(TASK REQUIREMENTS) From the first line of the data below through the line holding "This screenshot has height=886, width=1372.", output each line exactly and leave the pictures out.

Records drawn from a dataset
=-=-=-=-=

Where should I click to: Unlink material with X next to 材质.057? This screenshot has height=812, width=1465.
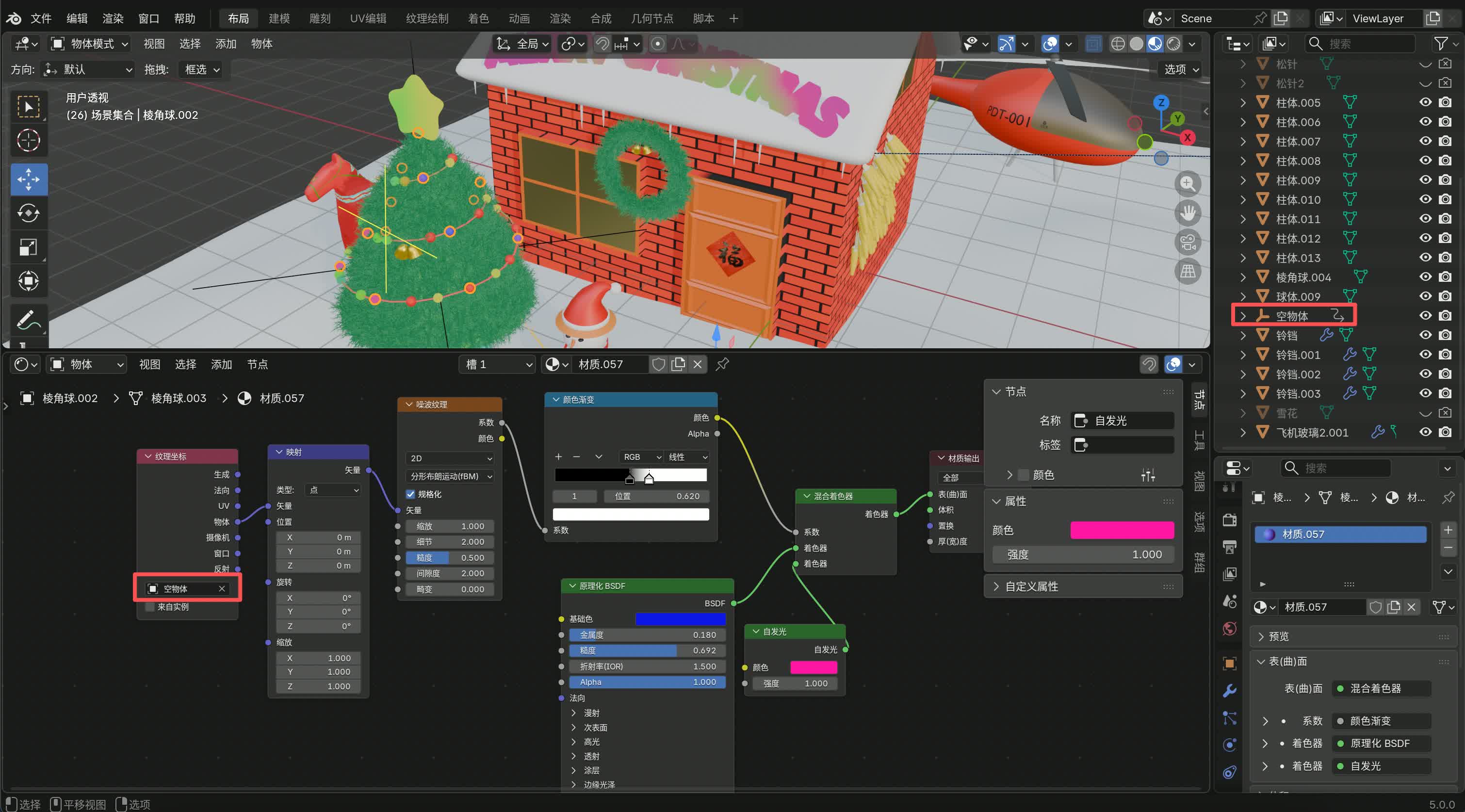coord(698,364)
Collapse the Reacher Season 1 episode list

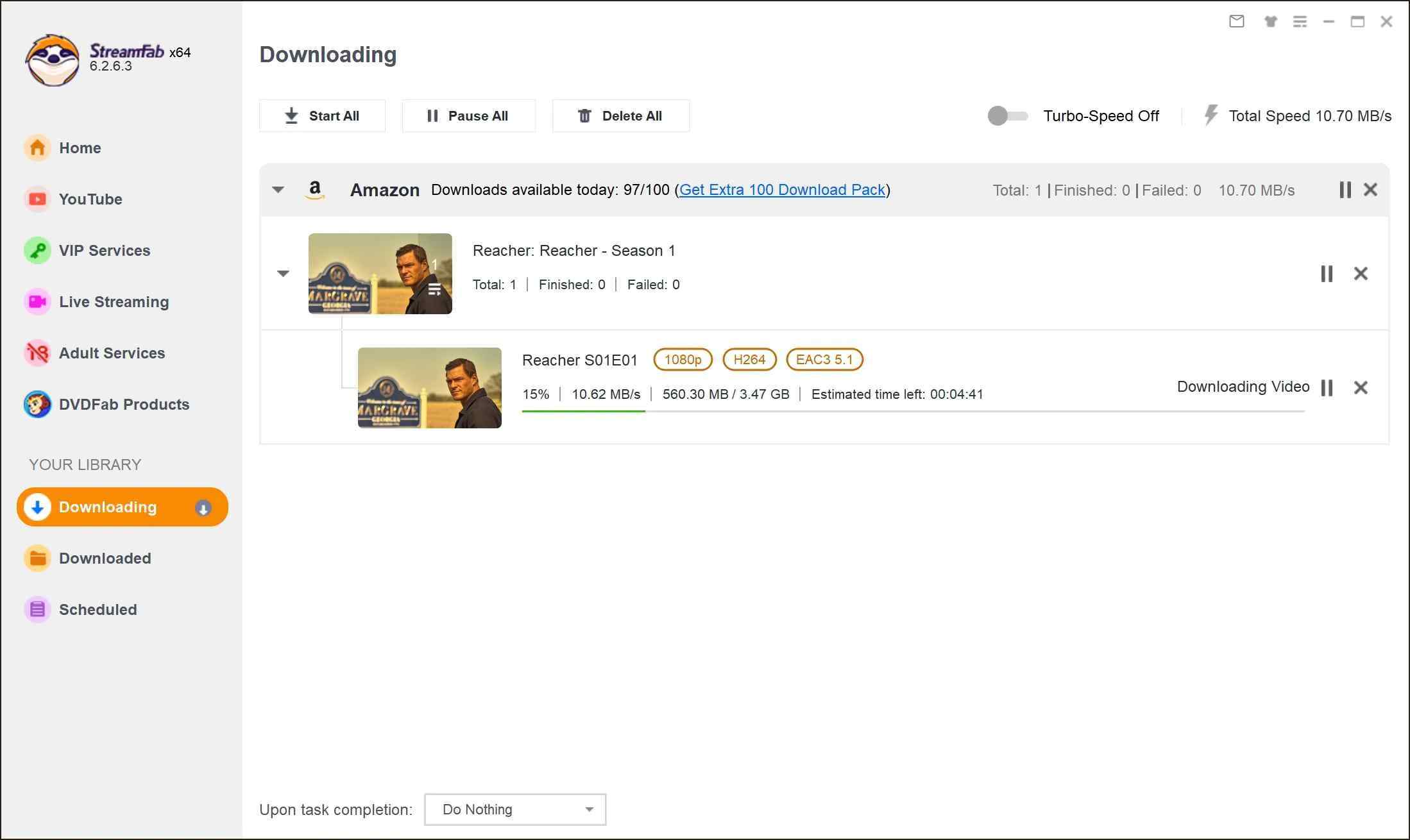point(283,274)
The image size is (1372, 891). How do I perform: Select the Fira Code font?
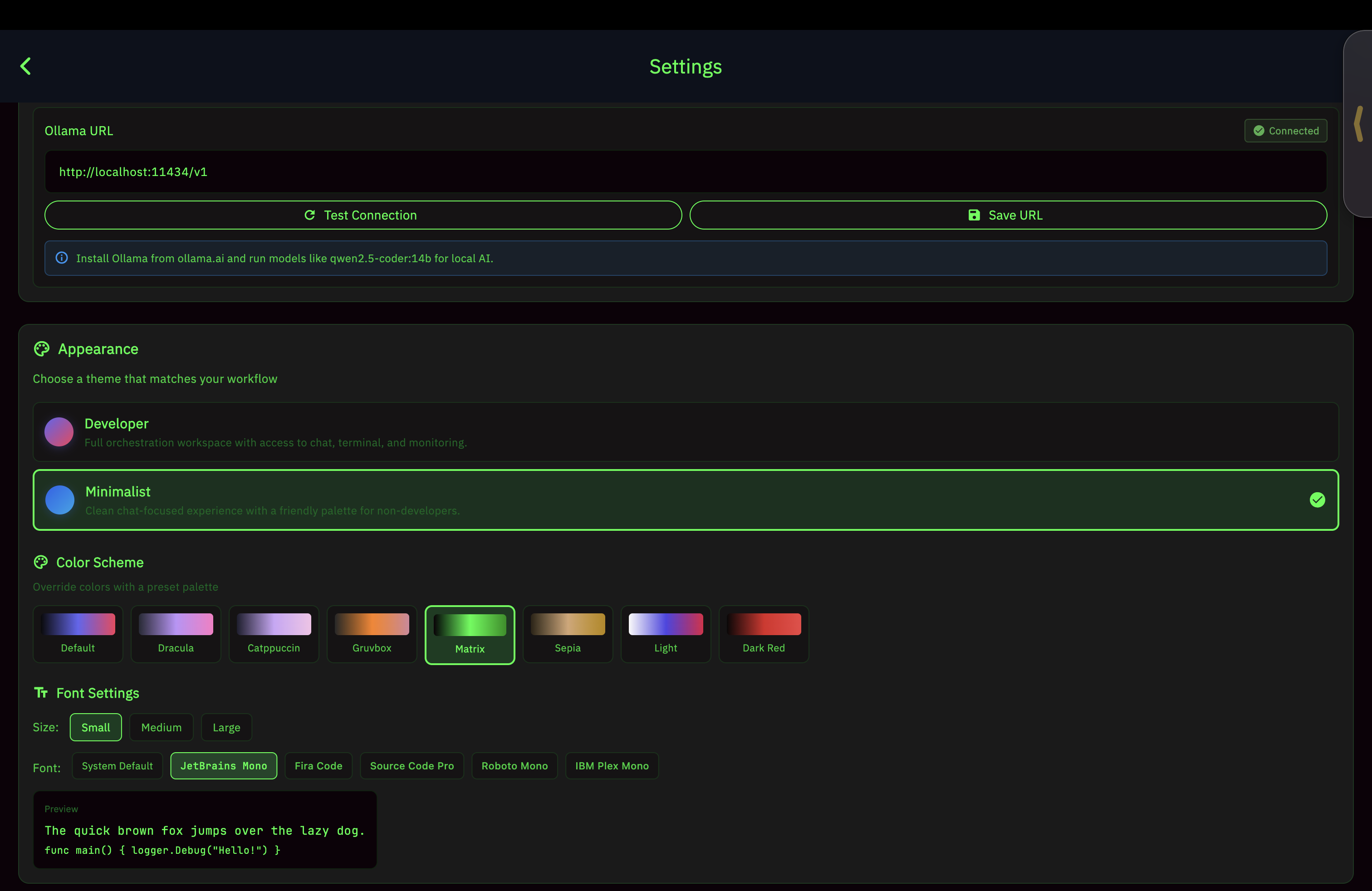(x=318, y=765)
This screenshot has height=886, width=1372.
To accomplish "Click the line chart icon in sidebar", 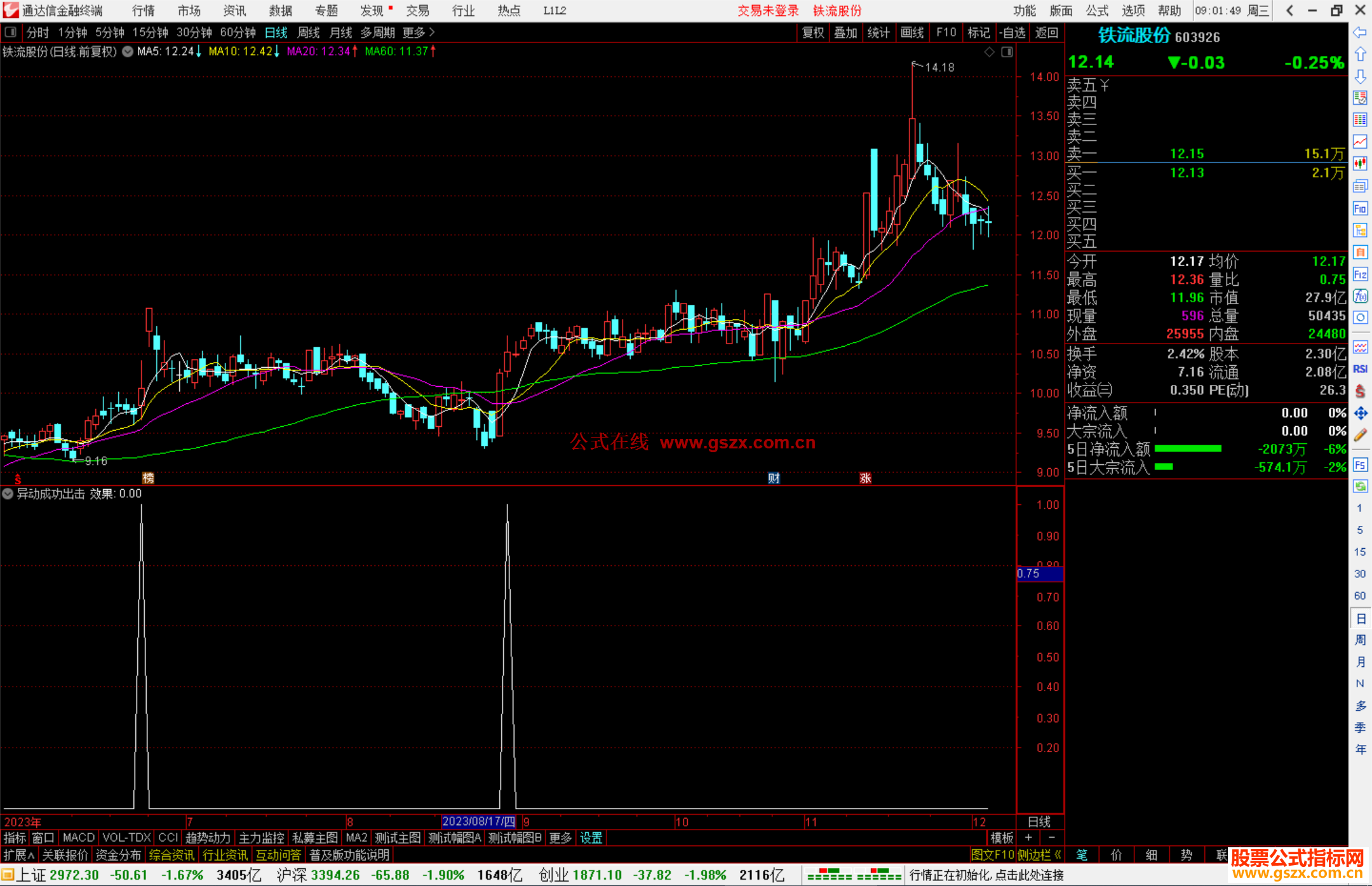I will pos(1360,142).
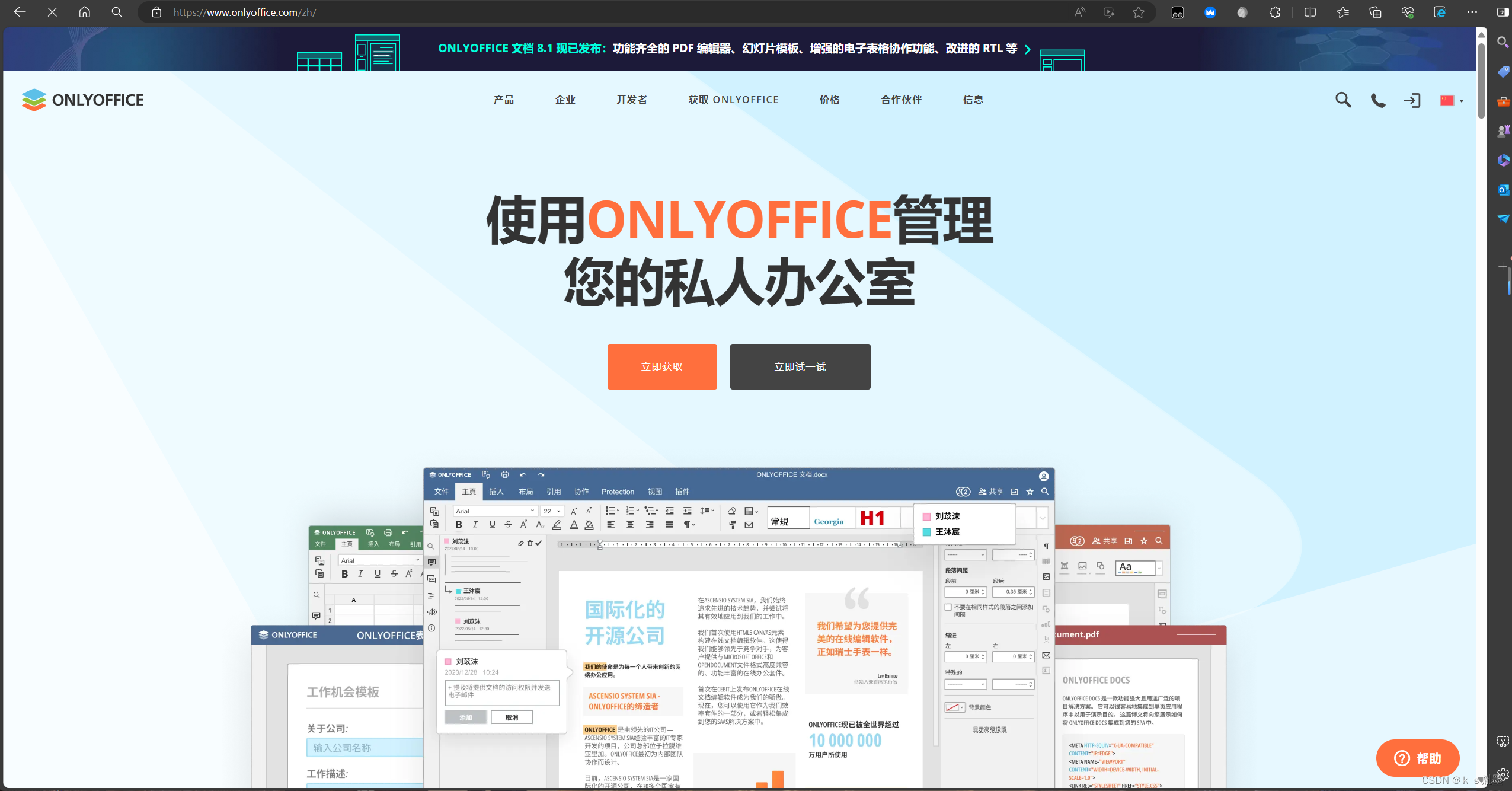Screen dimensions: 1512x791
Task: Open the 获取 ONLYOFFICE menu
Action: click(733, 100)
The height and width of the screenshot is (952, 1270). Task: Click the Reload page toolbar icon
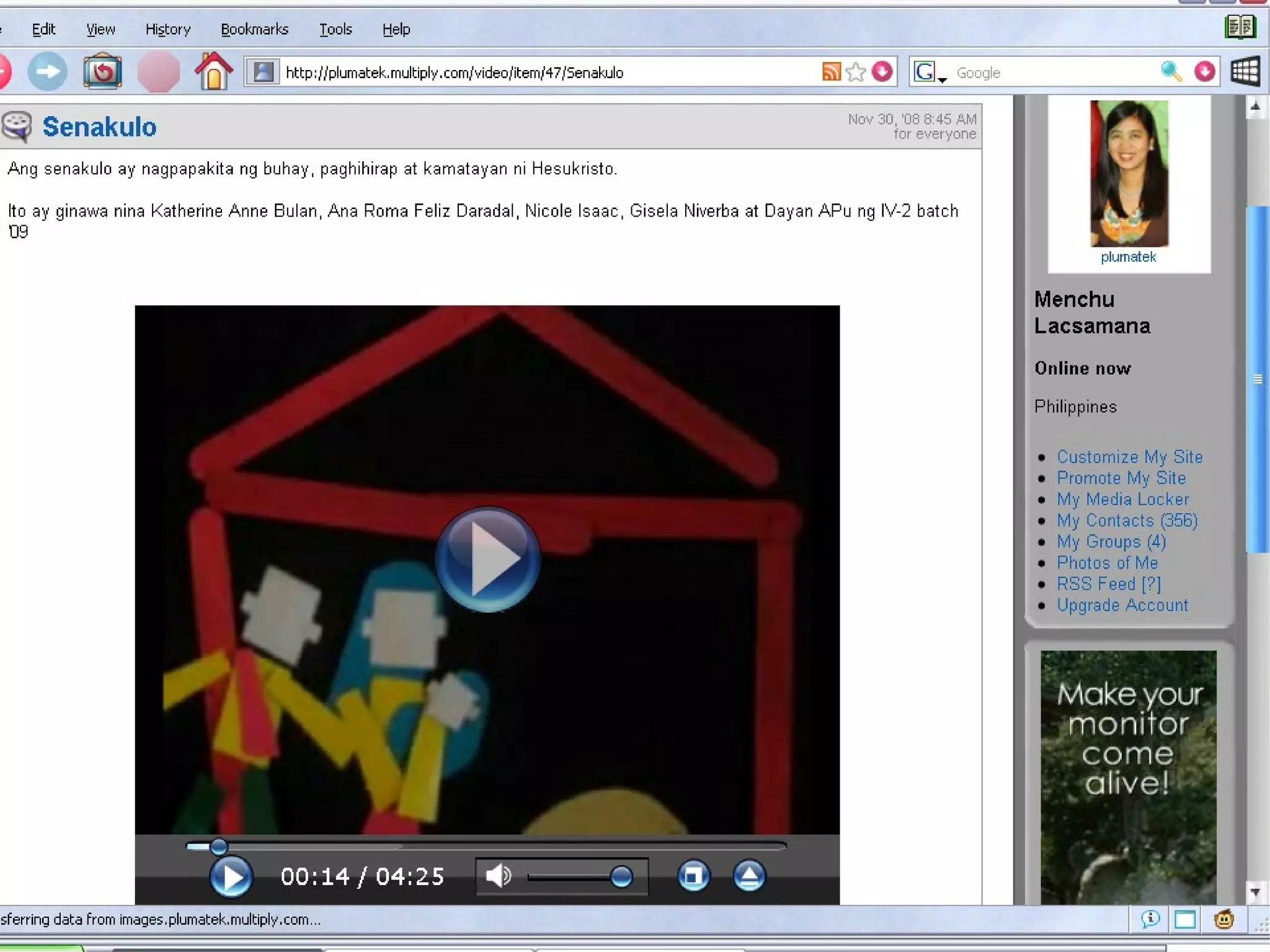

=-=-=-=-=

(TASK OUTPUT)
Where should I click to: Unlink material with X next to 材质.057? This screenshot has height=812, width=1465.
coord(698,364)
Collapse the Reacher Season 1 episode list

point(283,274)
The image size is (1372, 891). How do I perform: Select the Fira Code font?
(x=318, y=765)
This screenshot has height=886, width=1372.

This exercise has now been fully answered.